In April 1998, I began working with Mark Davey. Mark had been a regular at The Wherry Hotel. When I first met him, I thought he was a complete arsehole. He’d come into the club and pinch beer, and I was always throwing him out or barring him. And then, lo and behold, I met him thousands of miles away on a barge in Nigeria! It was a small world. The odd thing was that out there we hit it off straight away.
We were both on the barge for a month at a time – it was one month on, one month off. There was a bar on board. Nigerian beer was obviously not brewed to the same standards as in the UK; for example, one bottle might be 5 per cent alcohol and another bottle 19 per cent. You could have one bottle one night and it would be nice and refreshing, and another bottle another night and it would knock you out!
More and more Scottish lads were coming out to the country to work. Like most Scotsmen, they liked to have a few beers, and the ones I worked with were quite loud. One night, they had a few too many and had a go at the few of us who were English. Things got out of hand, and Mark and I ended up scrapping with them on the helipad. It was sad. We were all away from home, and they just wanted to fight us.
I came back to Britain slightly earlier than Mark, and we arranged to meet for a meal once he got home. Before I’d left, we had been working on a contract with an engineering company. On one of his leave periods, Mark went back to Eket, where the company owned some houses that were supposed to be guarded. In Nigeria, it is common for robbers to take the tiles off the roof of your house and drop down through the hole. Apparently, one morning a group of thieves came down through the roof of the house Mark was staying in at about 2.30 a.m. and started rummaging through his personal belongings. Mark was a pretty big guy, and when he confronted the thieves they shot him. He died in Nigeria, and his body was flown home. Bob Blizzard, the MP for Waveney, went out to the country with Mark’s brother to try and find out what had actually gone on, as there were lots of conflicting reports, one of which said that he had been shot while he slept. In Nigeria, there is always more to things than meets the eye. The company promised to step up security after that incident, but we didn’t notice any change. When you employ Nigerians, you get what you pay for.
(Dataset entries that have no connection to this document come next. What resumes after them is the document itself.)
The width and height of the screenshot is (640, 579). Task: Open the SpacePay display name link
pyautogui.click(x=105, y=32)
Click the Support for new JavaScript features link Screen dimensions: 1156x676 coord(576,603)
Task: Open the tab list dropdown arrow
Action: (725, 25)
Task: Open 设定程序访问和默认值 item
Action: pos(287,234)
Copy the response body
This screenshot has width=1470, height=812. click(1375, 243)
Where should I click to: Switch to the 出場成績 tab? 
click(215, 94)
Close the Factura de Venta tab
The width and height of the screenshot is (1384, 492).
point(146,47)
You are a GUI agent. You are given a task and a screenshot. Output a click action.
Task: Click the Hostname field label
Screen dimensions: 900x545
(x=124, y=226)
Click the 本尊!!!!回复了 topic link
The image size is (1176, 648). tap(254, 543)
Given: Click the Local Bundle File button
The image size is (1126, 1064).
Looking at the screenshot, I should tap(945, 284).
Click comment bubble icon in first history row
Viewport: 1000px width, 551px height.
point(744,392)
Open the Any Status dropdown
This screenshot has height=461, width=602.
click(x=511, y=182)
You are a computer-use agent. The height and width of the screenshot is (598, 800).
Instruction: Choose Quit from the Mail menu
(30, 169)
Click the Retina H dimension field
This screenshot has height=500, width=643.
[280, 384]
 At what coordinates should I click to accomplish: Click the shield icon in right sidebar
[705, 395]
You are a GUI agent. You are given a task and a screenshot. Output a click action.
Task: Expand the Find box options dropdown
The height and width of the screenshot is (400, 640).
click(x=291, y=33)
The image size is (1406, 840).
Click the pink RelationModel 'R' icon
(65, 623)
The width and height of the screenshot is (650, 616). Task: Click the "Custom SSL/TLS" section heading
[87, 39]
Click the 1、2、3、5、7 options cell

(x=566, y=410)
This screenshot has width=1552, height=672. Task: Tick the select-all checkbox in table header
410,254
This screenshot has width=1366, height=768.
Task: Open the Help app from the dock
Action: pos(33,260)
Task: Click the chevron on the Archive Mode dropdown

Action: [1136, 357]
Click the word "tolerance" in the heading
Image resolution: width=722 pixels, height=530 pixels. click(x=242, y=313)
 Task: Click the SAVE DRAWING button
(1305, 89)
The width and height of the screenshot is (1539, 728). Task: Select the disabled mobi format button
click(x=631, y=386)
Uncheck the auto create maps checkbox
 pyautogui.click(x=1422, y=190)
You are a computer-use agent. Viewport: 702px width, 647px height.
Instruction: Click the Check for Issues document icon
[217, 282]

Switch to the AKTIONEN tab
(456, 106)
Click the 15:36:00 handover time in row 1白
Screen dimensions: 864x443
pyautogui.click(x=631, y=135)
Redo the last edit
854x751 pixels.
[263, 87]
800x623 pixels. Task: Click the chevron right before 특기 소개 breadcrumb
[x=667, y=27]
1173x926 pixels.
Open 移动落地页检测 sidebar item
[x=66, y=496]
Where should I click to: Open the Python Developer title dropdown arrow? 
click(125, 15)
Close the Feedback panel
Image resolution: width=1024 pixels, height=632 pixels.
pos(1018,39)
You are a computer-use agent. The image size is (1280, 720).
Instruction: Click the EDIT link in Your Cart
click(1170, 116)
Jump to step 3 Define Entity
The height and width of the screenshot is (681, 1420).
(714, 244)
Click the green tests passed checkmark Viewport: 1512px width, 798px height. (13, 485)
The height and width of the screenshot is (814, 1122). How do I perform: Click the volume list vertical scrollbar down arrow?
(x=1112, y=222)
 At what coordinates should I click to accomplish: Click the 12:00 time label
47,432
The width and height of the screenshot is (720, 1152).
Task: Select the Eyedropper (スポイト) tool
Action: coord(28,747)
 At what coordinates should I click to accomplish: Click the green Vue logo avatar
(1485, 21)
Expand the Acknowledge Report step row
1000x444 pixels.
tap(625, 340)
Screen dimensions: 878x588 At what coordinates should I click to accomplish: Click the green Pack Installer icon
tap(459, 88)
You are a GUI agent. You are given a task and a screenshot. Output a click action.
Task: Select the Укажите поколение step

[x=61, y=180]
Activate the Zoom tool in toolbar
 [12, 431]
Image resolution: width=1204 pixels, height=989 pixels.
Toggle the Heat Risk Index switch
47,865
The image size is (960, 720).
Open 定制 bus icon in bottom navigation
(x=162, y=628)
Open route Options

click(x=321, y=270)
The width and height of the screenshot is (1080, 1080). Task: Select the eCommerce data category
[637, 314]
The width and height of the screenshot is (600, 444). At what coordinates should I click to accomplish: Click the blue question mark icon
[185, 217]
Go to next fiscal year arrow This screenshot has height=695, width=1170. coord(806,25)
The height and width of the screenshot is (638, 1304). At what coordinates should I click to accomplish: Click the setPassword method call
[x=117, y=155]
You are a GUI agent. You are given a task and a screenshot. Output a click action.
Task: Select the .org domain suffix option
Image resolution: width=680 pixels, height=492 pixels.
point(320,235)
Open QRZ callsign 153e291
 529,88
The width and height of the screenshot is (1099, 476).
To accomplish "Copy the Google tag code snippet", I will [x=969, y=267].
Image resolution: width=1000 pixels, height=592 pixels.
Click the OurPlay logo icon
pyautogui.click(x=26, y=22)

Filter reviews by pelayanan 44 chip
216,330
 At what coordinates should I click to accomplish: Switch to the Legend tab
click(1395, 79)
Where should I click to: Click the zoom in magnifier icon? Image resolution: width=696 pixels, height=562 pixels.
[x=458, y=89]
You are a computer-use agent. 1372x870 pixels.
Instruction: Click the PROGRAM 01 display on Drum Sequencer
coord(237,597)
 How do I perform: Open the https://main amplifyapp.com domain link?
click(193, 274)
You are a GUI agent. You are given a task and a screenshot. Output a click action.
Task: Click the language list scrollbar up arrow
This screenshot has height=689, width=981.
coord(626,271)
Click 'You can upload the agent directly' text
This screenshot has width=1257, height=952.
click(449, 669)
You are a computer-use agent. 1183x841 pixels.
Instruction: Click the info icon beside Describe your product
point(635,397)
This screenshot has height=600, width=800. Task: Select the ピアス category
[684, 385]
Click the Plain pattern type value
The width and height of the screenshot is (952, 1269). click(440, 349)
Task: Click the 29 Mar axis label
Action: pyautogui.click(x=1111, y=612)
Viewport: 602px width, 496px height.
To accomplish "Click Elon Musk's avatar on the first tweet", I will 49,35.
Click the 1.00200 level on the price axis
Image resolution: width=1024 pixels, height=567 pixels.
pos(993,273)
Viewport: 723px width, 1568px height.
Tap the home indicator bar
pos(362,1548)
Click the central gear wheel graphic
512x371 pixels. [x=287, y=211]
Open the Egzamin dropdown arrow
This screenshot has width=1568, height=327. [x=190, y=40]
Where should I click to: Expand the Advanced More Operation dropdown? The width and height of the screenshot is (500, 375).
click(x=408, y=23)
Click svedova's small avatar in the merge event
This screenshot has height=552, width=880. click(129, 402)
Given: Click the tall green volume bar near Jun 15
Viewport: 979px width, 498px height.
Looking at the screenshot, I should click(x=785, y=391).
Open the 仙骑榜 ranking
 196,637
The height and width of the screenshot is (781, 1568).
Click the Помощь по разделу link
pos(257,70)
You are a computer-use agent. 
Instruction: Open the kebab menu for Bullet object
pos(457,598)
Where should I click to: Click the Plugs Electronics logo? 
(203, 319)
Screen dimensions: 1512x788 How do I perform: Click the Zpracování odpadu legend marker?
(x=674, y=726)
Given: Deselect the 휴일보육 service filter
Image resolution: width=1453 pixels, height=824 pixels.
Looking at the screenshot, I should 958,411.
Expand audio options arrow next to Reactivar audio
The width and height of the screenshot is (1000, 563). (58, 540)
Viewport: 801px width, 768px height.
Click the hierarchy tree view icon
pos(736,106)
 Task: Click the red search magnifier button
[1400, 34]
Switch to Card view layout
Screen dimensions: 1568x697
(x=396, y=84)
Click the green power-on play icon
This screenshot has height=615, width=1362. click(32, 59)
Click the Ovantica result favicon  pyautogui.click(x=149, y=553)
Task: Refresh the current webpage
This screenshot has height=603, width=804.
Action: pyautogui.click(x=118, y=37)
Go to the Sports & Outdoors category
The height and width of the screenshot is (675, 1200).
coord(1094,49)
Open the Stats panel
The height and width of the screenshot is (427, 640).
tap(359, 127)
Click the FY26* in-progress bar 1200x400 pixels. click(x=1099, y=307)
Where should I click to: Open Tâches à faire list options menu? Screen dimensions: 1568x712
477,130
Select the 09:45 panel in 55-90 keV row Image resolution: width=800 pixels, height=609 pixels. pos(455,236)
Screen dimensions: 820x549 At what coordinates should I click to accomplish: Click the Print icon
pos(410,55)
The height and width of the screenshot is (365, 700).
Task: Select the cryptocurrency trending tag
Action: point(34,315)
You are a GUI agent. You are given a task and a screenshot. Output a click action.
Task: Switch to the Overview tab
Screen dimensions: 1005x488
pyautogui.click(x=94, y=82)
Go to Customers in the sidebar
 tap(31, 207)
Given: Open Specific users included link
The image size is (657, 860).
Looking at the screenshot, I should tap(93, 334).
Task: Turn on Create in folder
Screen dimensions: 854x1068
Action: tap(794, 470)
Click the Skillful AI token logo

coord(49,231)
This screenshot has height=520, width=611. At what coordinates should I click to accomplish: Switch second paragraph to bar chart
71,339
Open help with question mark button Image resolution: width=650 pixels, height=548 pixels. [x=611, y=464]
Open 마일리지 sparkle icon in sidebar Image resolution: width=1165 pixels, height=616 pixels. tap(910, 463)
There were two types of police in Nigeria. The kind that wore black berets could more or less do whatever they wanted with no questions asked. One such policeman, whom we called Magnum, guarded our barge. He took great delight in being very sadistic – not to Europeans, but to other Nigerians. I bought him a beer one night and was talking to him near the back of the barge when one of the crew members went by and accidentally stood on his foot. I couldn’t believe it, but Magnum took out his pistol and beat the poor crew member with it. I had never seen anything like it. All this poor guy had done was step on Magnum’s foot. It is how things are over there, and they will probably never change.
In Nigeria, you tend to go around on motorcycles, so one night a guy called Steve and I hired a couple of motorcycles and went to a nightclub by the name of Cinderella’s
.We were the only white people with money there that night, and I think we were the focal point of the evening. Everyone stared at us. I said to Steve, ‘I’m going to show you a little trick.’ I went outside, jumped on my bike and rode straight through the entrance, into the nightclub and around the dance floor. The police were called and came with batons drawn, but when they saw that we were white we started to chat. I bought them a few beers and gave them some money, and they left extremely happy.
On the way home later that night, we were stopped by a group of vigilantes at a roadblock. There are a lot of vigilante groups in Nigeria, each responsible for a specific neighbourhood or district. I asked the vigilante his name, and he said it was Patrick – they all adopt Western names. I said to Patrick, ‘We have heard of you on the rig. We have heard about you. You are a great warrior.’ After that, he was like putty in our hands. We sat on our bikes chatting to him for ages, and after a while he said we could go on our way and that they would keep an eye on us as we travelled through their neighbourhood.
Working on the doors with people from all walks of life actually gave me self-confidence in these terrible places. Having been a doorman, I definitely felt that I could handle most situations. It was not about being a thug or hard, but about being wise and working around difficult things – doing things in a sensible manner.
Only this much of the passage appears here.